Rhodes Course Connects Students to the Community as Volunteer Tax Preparers

a large Gothic-style building in sandstone
Buckman Hall is home to the Departments of Business, Economics, and International Studies.

Using classroom training to serve the Memphis community, Rhodes’ business course Taxation for Working Poor accomplishes the college’s vision of ​students translating academic study and personal concern into effective leadership and action in their communities.

Offered every spring semester, this two-credit course gives students the opportunity to become IRS-certified tax preparers. As volunteers, the students file free electronic tax returns for working families at sites around the city. In the classroom, readings and discussions focus on relevant tax-related topics such as national and international tax legislation, federal aid programs, predatory preparation firms, misconceptions about the lives of the working poor, and how the working poor in particular are uniquely affected by the U.S. federal tax system. Although the course mainly attracts economics and business majors, students from all majors are welcome to take the course.

The program operates through a partnership with SaveFirst, an initiative run by the Tennessee branch of Impact America, which provides a wide range of services designed to address poverty as well as other social and economic injustices. For students, volunteering with SaveFirst helps break down misconceptions about poverty and government benefits, illustrated by the fact that many SaveFirst customers are hardworking individuals who have to squeeze their appointments in between multiple jobs.

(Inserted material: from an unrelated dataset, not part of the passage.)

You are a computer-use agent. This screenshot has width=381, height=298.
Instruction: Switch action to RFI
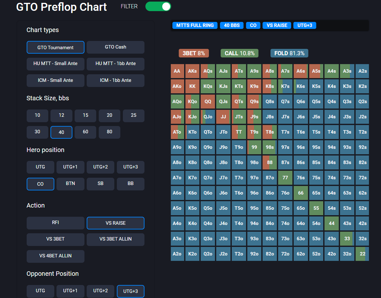[x=56, y=223]
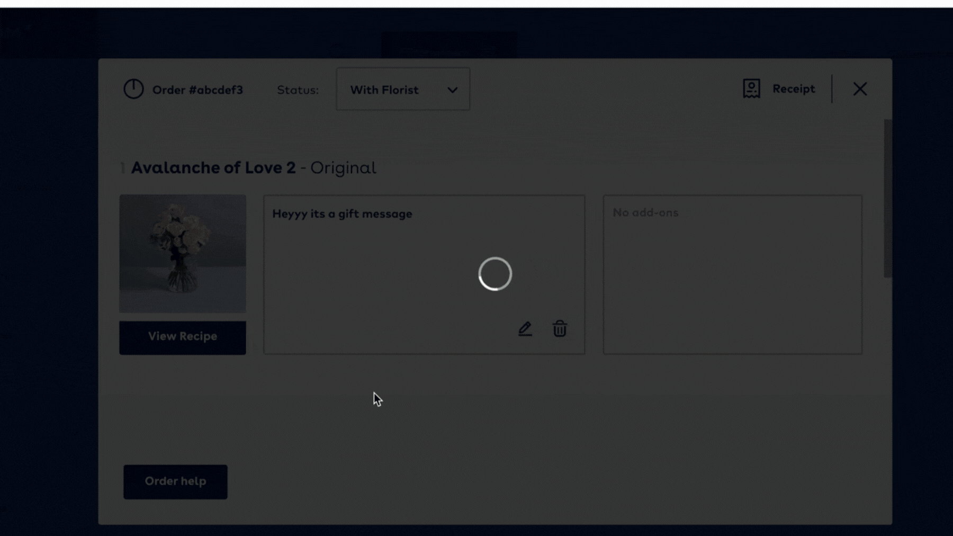Click the chevron arrow in the status dropdown

tap(452, 90)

Since starting the course in 2015, Rhodes has certified more than 275 student volunteers, who have helped Memphis taxpayers save approximately $10,186,000 in combined refunds and tax preparation fees. Some of the sites where they offer this service are Binghampton Development Corporation, Orange Mound Community Center, and Church Health.

Anna Grace Mills ’21, from Little Rock, AR, initially took the course in 2019 to fulfill the F11 Foundations Curriculum requirement, which asks students to become engaged citizens by participating in activities in the local community. After a meaningful experience, she returned as an advanced certified volunteer in 2020.

“I’m grateful that this class gave me the opportunity to use my interest in economics and my technical skills to make a tangible impact in the Memphis community,” says Mills “I learned to prepare my own tax returns, while helping hardworking families qualify for benefits such as the Earned Income Tax Credit. It’s rewarding to see more people taking advantage of this service every year and to know that members of our community are getting efficient and quality services, as opposed to predatory tax sites that can make mistakes and charge expensive fees for inefficient services.”

An economics major, Mills has secured a position as an investment banking analyst after she graduates. Other students who have taken the Taxation for Working Poor course have developed skills that prepared them for jobs in the tax field and in nonprofit organizations, as well as related fields such as professional accounting and investment banking.